Nahum prophesied when the Assyrian power was collapsing, at the death of Ashurbanipal, the last king in 626. In 612 the Medes and Babylonian allies attacked and destroyed Nineveh, the capital of the Assyrians. Even before that, however, the Assyrians were losing their control over the people whom they had enslaved and who thoroughly hated them. The Jews were among them. Nahum’s poems show the heart of a patriot who believes that the Lord governs the history of the nations.

What do you plot against Yahweh?


1Oracle against Nineveh. This is the book of the vision which Nahum of Elkosh has seen.

2Yahweh is a jealous and avenging God,

Yahweh takes vengeance in his wrath;

3Yahweh is slow to anger

though immense in power.

He does not overlook the evil.

In storm and whirlwind is his path;

clouds are the dust of his feet.

4He rebukes the sea and dries it;

he drains rivers of their water.

Bashan and Carmel wither;

the blossoms of Lebanon fade.

5Before him the mountains quake

and the hills melt;

the earth trembles

and all the peoples.

6Who can stand before his fury?

Who can face his blazing anger?

His wrath is poured out like fire,

and the rocks are rent asunder.

7Yahweh is good for those who hope;

in the day of trouble he shelters them.

He remembers those who trust in him

8when the flood engulfs them.

He utterly destroys his adversaries

and pursues his foes into darkness.

What are you plotting against him?

Yahweh will bring it to an end,

9oppression will not rise a second time.

Yahweh gives his foe no quarter,

he stores up fury for his enemy.

10They will be entangled

devoured like thorns,

and be consumed like dry stubble.

11Yahweh will take off Juda his enemy

the one who plots evil.

12Thus Yahweh says to Judah:

“Though they be strong and many

they will be annihilated.

Though I had afflicted you,

no more shall I afflict you.

13I will break their yoke from your neck

and tear away your shackles.”

14To the people of Nineveh,

here is Yahweh’s decree.

“No descendants shall bear your name.

I will abolish from your temple

the carved image and the molten idol.

I will make your tomb an object of shame.”
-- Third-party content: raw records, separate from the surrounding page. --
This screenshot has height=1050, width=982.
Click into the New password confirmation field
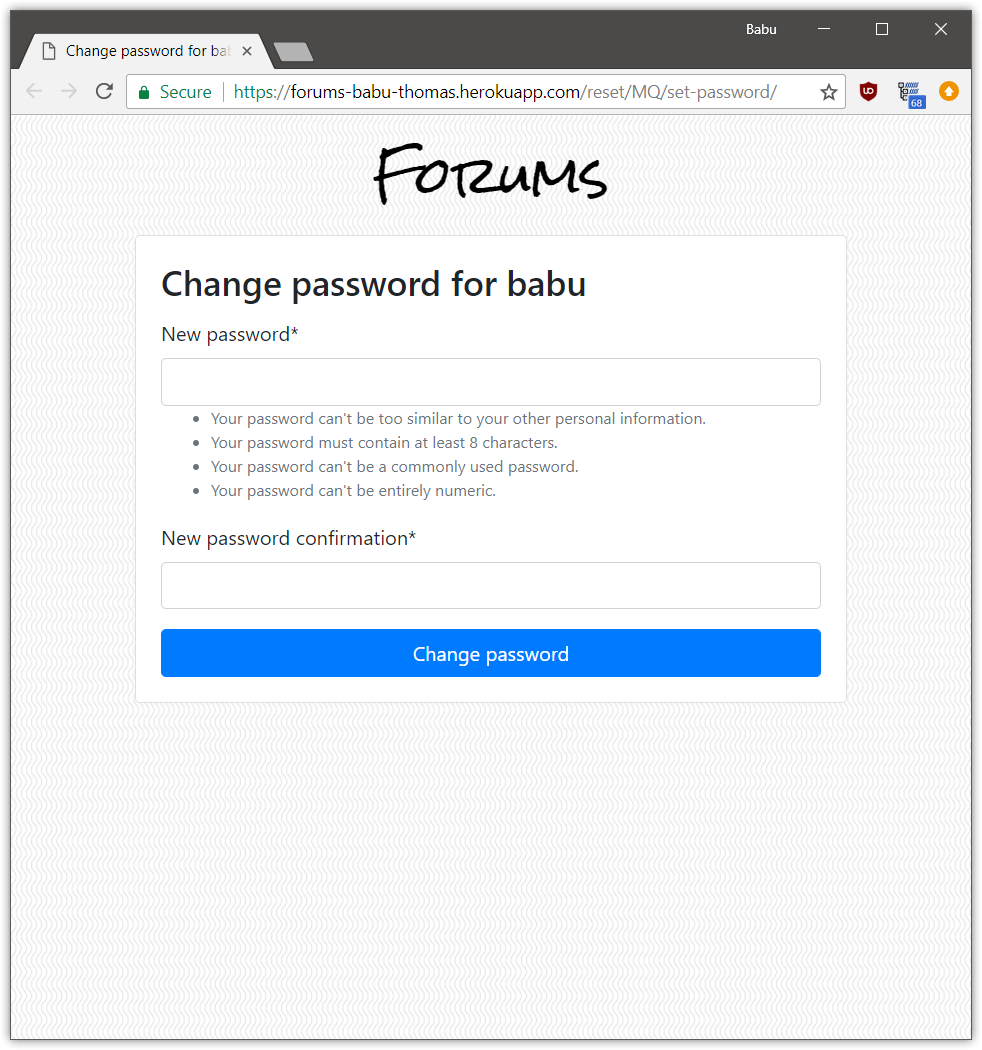tap(490, 585)
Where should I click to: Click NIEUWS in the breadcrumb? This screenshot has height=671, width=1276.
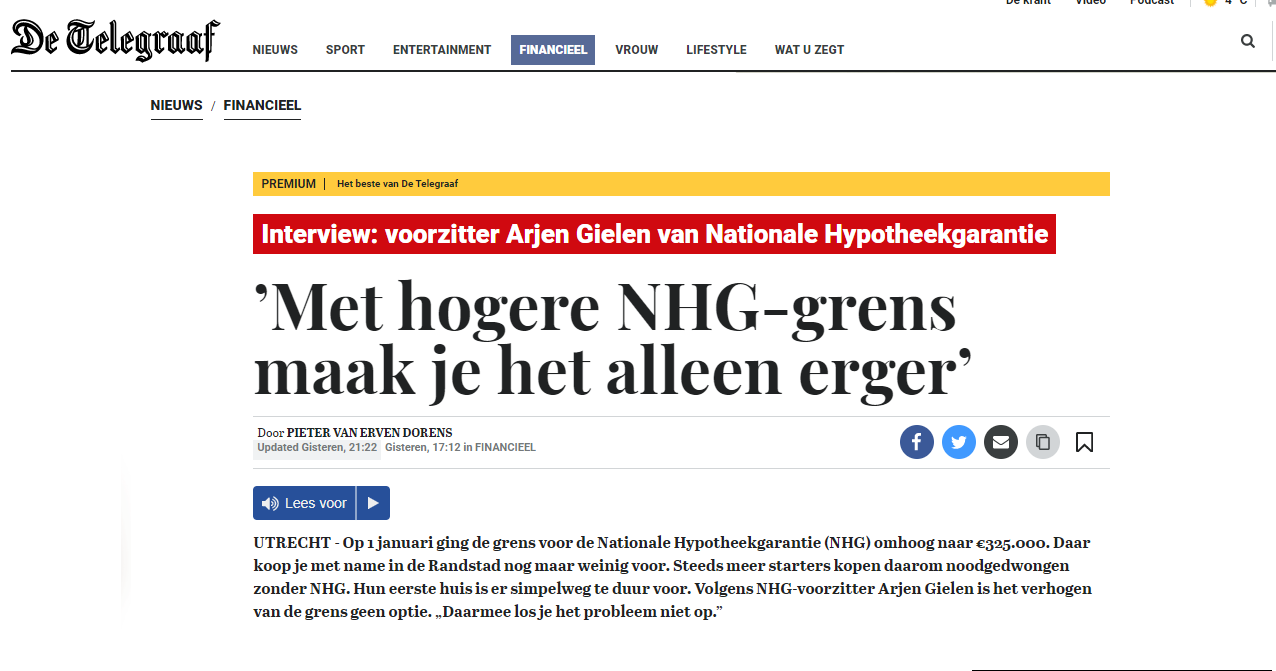pos(177,106)
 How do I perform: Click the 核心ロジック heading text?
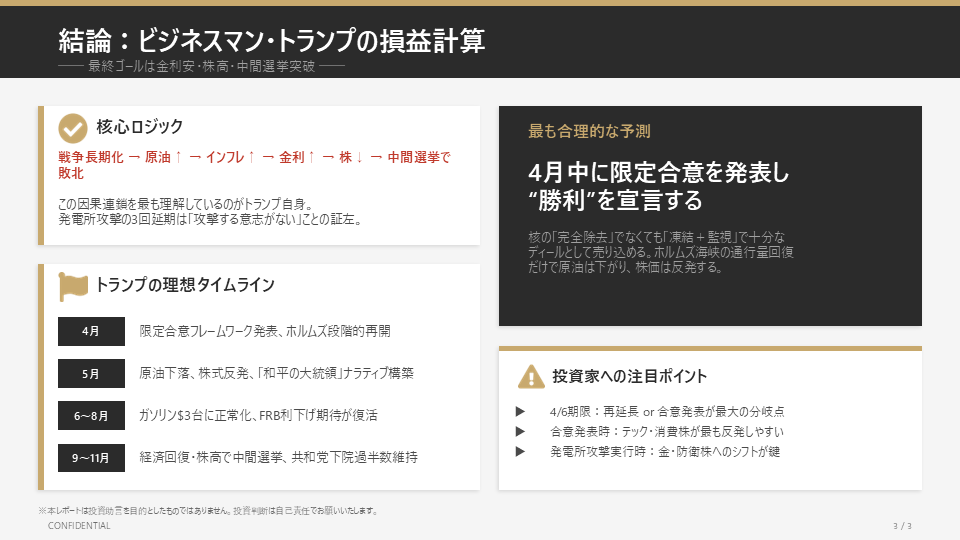point(140,127)
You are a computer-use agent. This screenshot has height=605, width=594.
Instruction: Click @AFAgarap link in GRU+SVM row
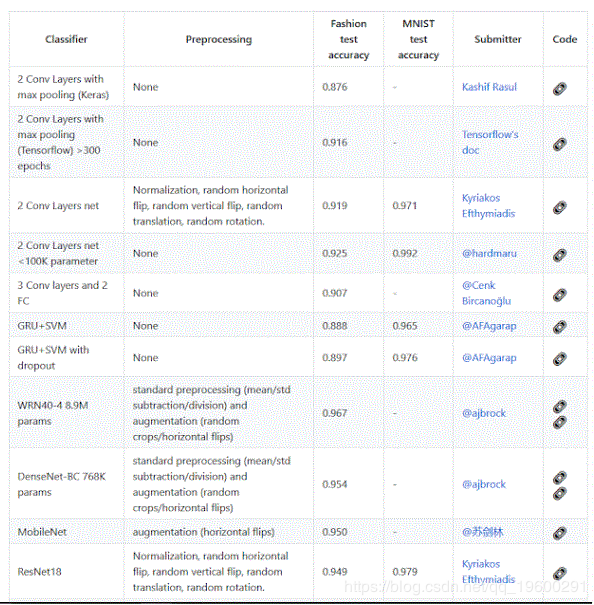[489, 326]
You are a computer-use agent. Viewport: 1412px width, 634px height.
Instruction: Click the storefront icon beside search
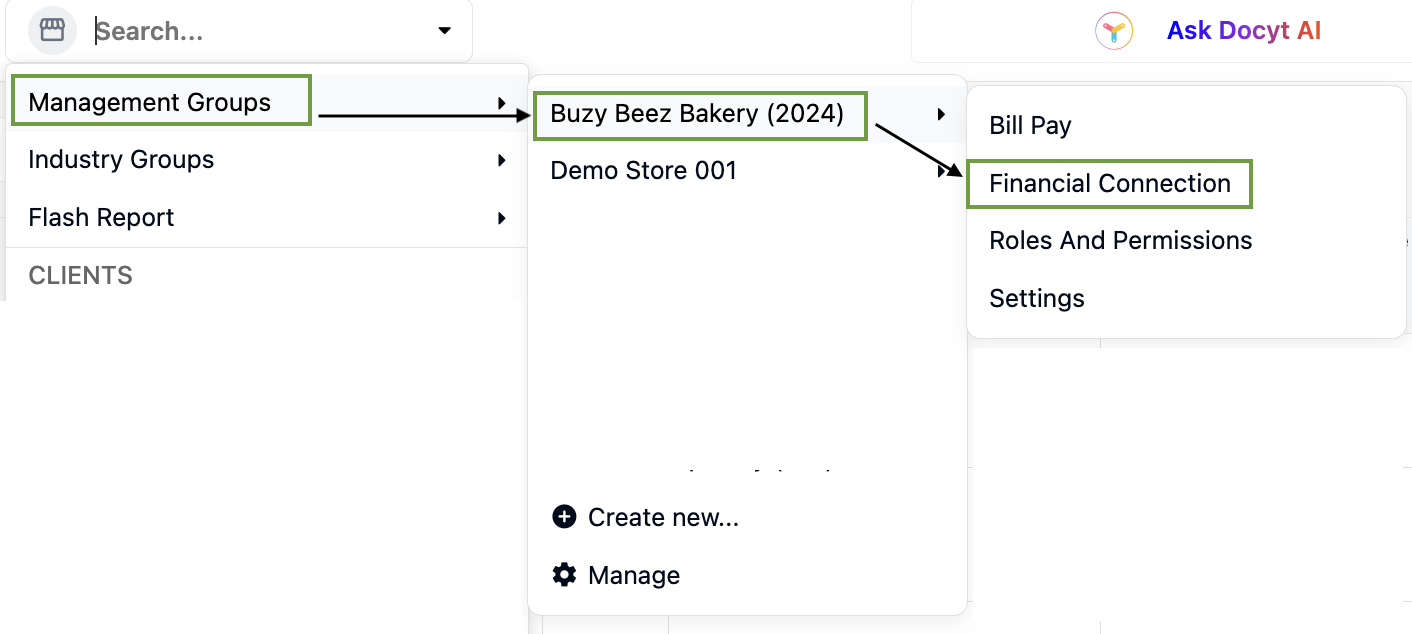(x=52, y=30)
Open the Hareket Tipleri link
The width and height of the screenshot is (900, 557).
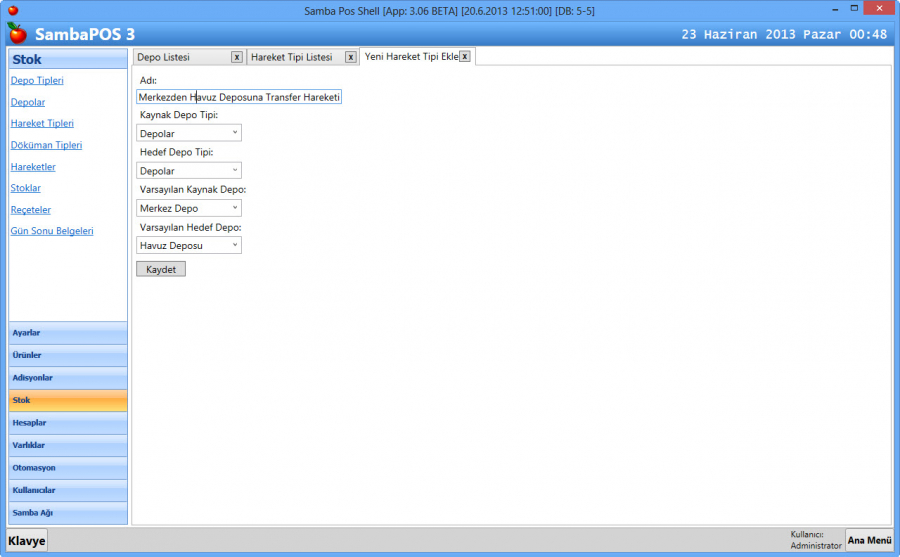click(x=42, y=123)
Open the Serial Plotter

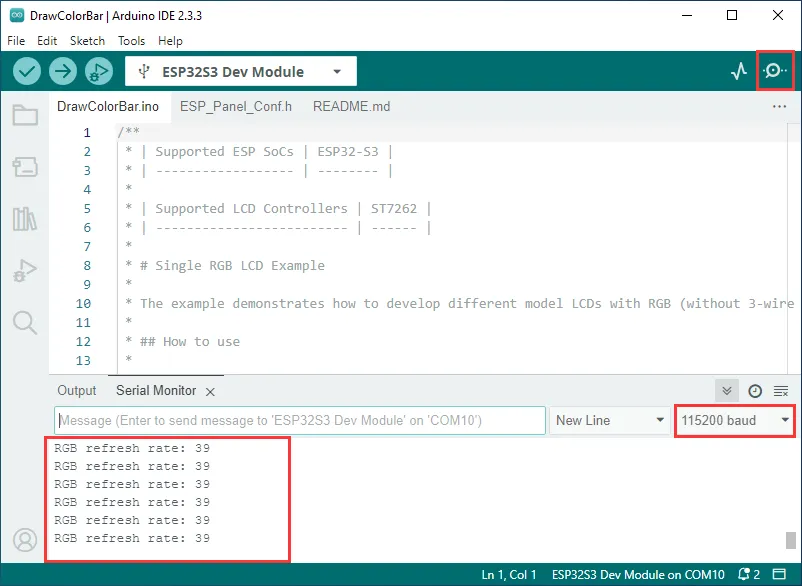(x=739, y=72)
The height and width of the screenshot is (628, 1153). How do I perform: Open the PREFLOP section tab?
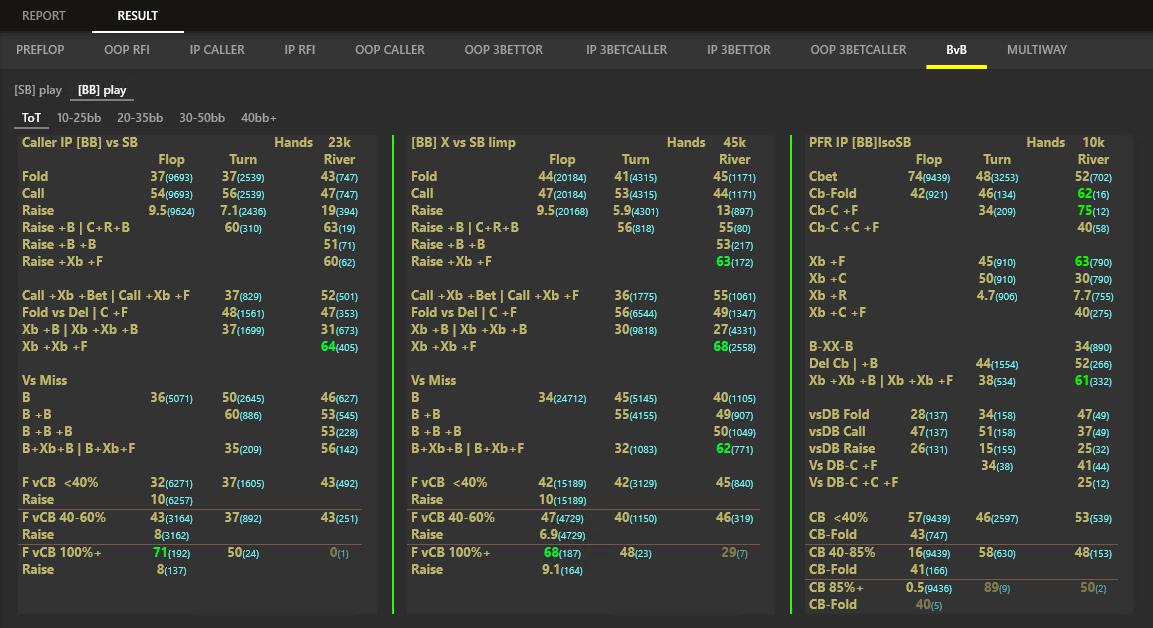[40, 50]
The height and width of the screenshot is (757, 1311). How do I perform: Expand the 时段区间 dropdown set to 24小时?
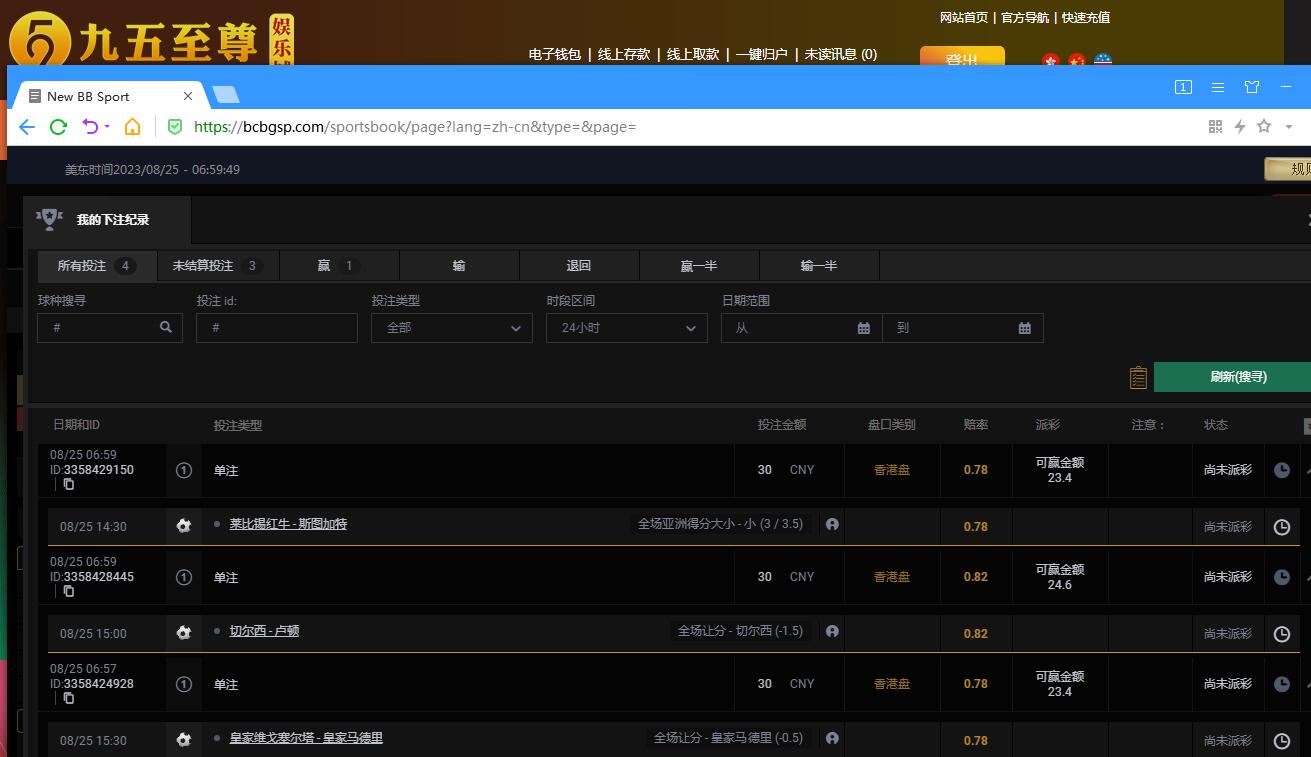point(626,328)
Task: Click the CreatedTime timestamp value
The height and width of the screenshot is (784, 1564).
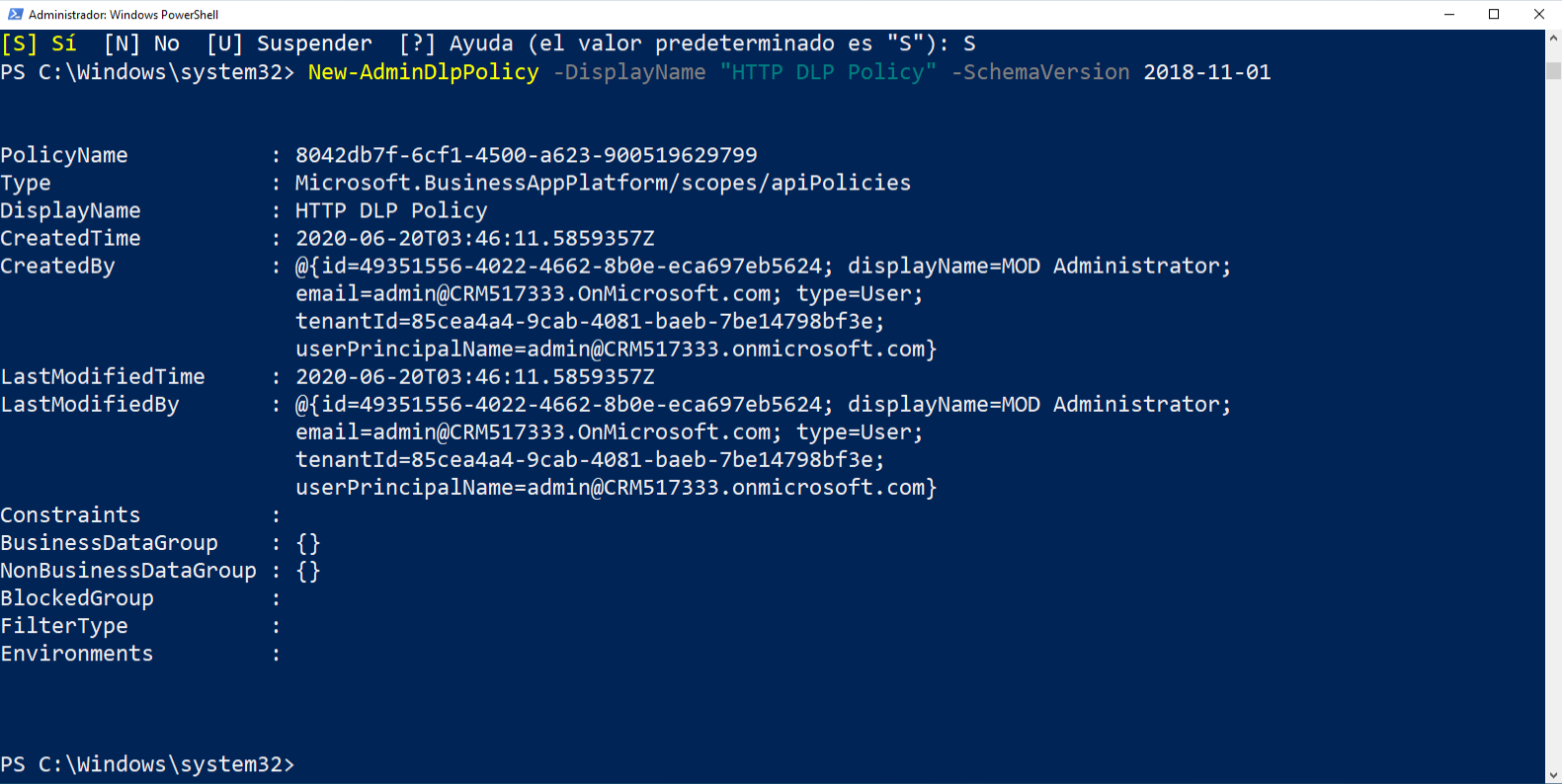Action: point(474,237)
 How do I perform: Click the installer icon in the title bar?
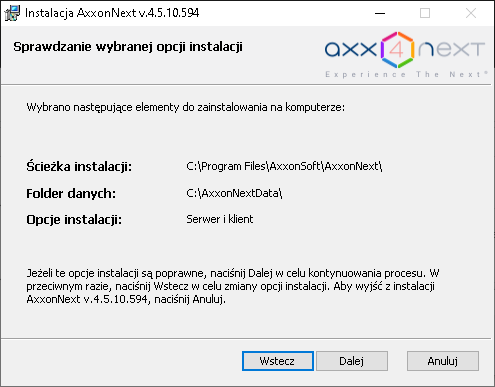pos(12,13)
1See, there on the mountains, the feet of one who brings good news, one who proclaims peace.

Judah, celebrate your feasts

and carry out your vows.

For the wicked have been destroyed,

they will not attack you any more.

3Yahweh will now restore

Jacob’s magnificence, like Israel’s splendor.

For they had been plundered,

laid waste as a ravaged vineyard.


Nineveh shall fall

2Against Nineveh a destroyer ad­vances.

Watch the road, man the fortress;

brace yourselves, muster your for­ces.

4The shields of his soldiers are red;

his warriors are crimson-clad.

His chariots gleam as if on fire

when mustered in battle array,

while prancing horses and frenzied horsemen

wait impatiently for bloody action.

5As chariots storm through the streets

and dash madly through the squares,

they look like flashing torches

or darting lightning bolts.

6The picked troops are called out;

ranks break at their charge.

Having set up the mantelet

they rushed toward the rampart.

7The river gates are thrown open,

and the palace defense collapses.

8The goddess is taken captive

together with all her handmaids,

moaning like doves and beating their breasts.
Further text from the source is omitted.